- Explore gender gaps in various occupations and fields
- Determine the requirements for discrimination to exist
- Propose causes of current gender issues in the United States
- Make the lecture memorable to increase retention
The gender pay gap is covered in the news on a regular basis and is taken as proof of discrimination in the workplace. The cause of this particular pay gap has been analyzed by economists and public policy researchers extensively. A recent study using data on Uber drivers confirms previous work that most of the gap can be attributed to different preferences for how men and women wish to allocate their time. Some of those preferences may be based on social roles placed on men and women, but they have significant impacts on future labor market outcomes.

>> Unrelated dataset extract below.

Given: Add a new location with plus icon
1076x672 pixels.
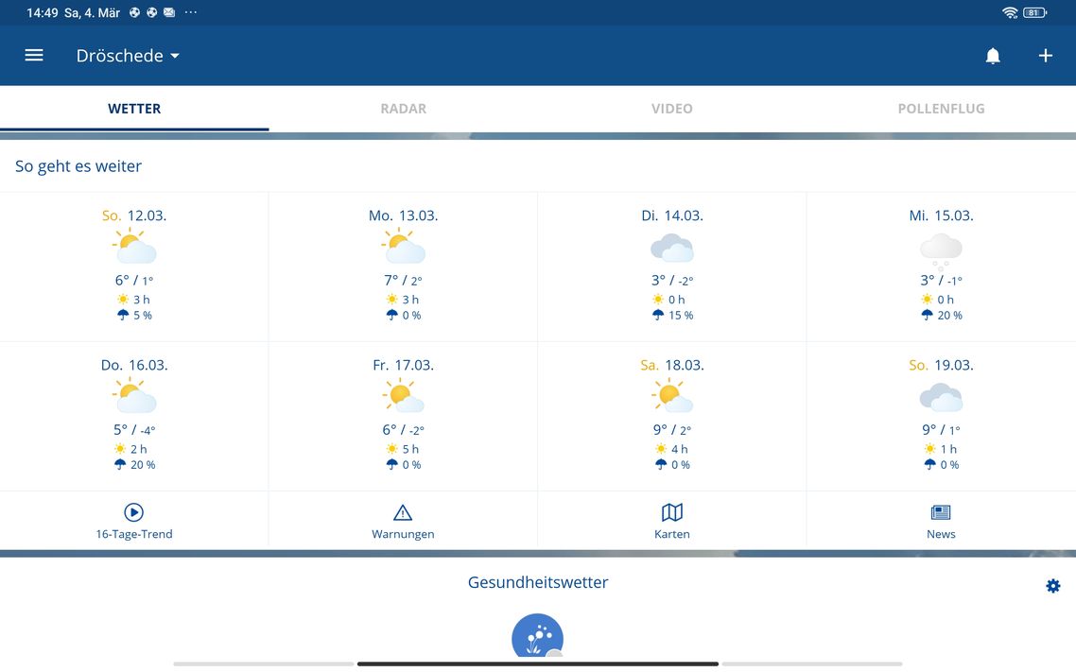Looking at the screenshot, I should point(1046,56).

Pew Research Center extensively tracks trends in gender gaps for measures like pay, college completion, and time allocation. It’s important to start the discussion of gender gaps by focusing on how the pay gap is measured, using median earnings for all workers. From there, investigate what types of jobs men and women are most likely to perform. Many of the jobs women do are in low-paying occupations like pre-school education, secretaries and administrative assistants, and hairdressers. Each of the occupations are at least 90% occupied by women. Heavily dominated male occupation includes many physical labor occupations like brick masons, heavy vehicle operators, and power-line installers. Using the BLS’s Occupational Employment Statistics website (search bar on the left), compare median salaries of male-dominated and female-dominated occupations. The BLS also looks at gender gaps by occupation, but isn’t comprehensive.

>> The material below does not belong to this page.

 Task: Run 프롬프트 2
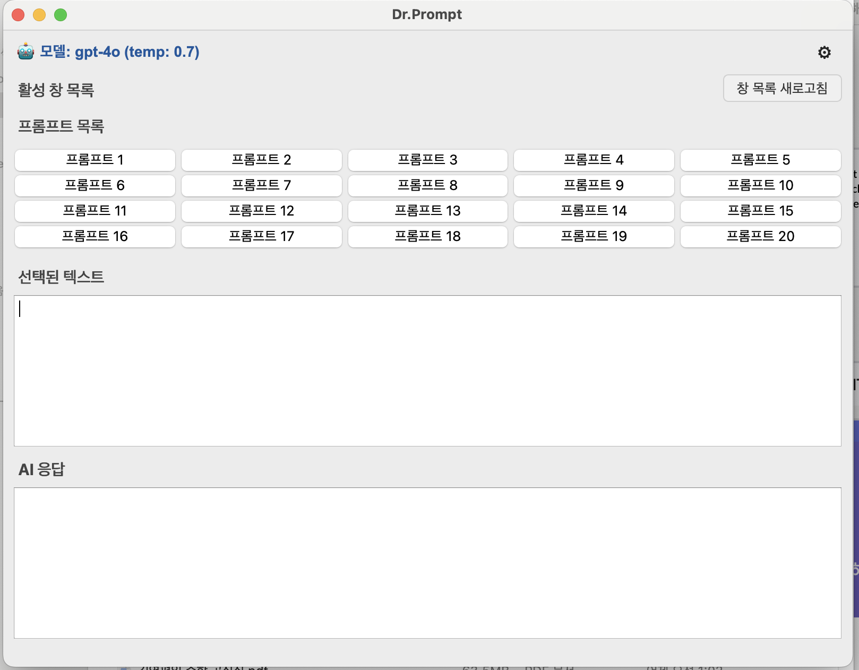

From here, the discussion of median earnings and average earnings can veer into how we should measure whether discrimination is reflected in the pay gap numbers. Freakonomics has an interesting podcast discussing the pay gap discussing the measure and why it shouldn’t be taken as reflective of discrimination. Labor economists traditionally define market discrimination if “individual workers who have identical productive characteristics are treated differently because of the demographics groups to which they belong.” (Ehrenberg & Smith, 2016 p.404). At this point, see if students can identify items that economist may believe are considered productive characteristics. At this point, show the clip “Why No Female Garbage Collectors?” and ask students if businesses should be proactive when they get a disproportionate share of male applicants. Should businesses be more proactive, or should the government intervene to encourage the hiring of female applicants.
Finally, a discussion of why societal norms are the way that they are may be appropriate, especially for smaller classes. Much of the work presented in the Freakonomics podcasts focuses on the role of women in society and how they are often burdened with the work of raising children and managing the household. The clip, “Pie-Mary and Gender Roles” is a satirical look at how women are treated and brings up an interesting conjecture that many of the norms held for women aren’t expected for men. To end the discussion, have students identify comments or remarks they have encountered (or made) that they wouldn’t say to someone of the opposite sex.
Ehrenberg, Ronald G., and Robert S. Smith. Modern Labor Economics: Theory and Public Policy. Routledge, 2016.